March 11, 2019 / 6:15 AM / 6 months ago

Swiss device maker Medacta plans IPO to boost visibility

ZURICH (Reuters) - Swiss medical device maker Medacta Group SA said on Monday it plans an initial share sale, taking advantage of a rising Swiss stock exchange that has added 10 percent this year as the implant maker seeks to boost its visibility by going public.

Medacta said the IPO is expected to be completed in the second quarter of 2019, subject to market conditions. The deal would be a secondary offering only, with the founding Siccardi family retaining control. An over-allotment option is expected on existing shares.

Family-owned Medacta, which employs 930 people, develops and manufactures orthopedic implants for knees and spines.

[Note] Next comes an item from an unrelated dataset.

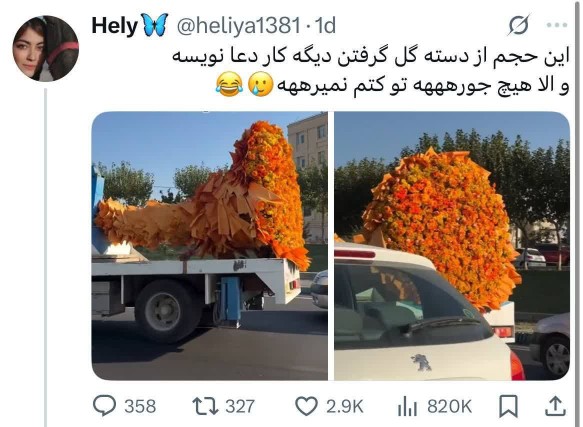Open left photo of flower truck

(210, 246)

Medacta generated total revenue of 273 million euros ($307 million) in 2018 with adjusted earnings before interest, taxes, depreciation and amortisation about 32 percent of sales, it said.

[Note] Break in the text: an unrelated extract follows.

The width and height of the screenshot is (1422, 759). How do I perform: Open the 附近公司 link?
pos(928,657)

“We believe the planned IPO will allow us to further increase awareness and visibility of Medacta and facilitate access to international talent,” said Chief Executive Francesco Siccardi.

There are other Swiss share sales in the works, as well, with trainmaker Stadler also considering a Swiss listing.

Credit Suisse and Morgan Stanley have been appointed as joint global coordinators for Medacta’s IPO. JP Morgan and UBS Investment Bank are acting as joint bookrunners. Rothschild is acting as independent financial adviser to Medacta.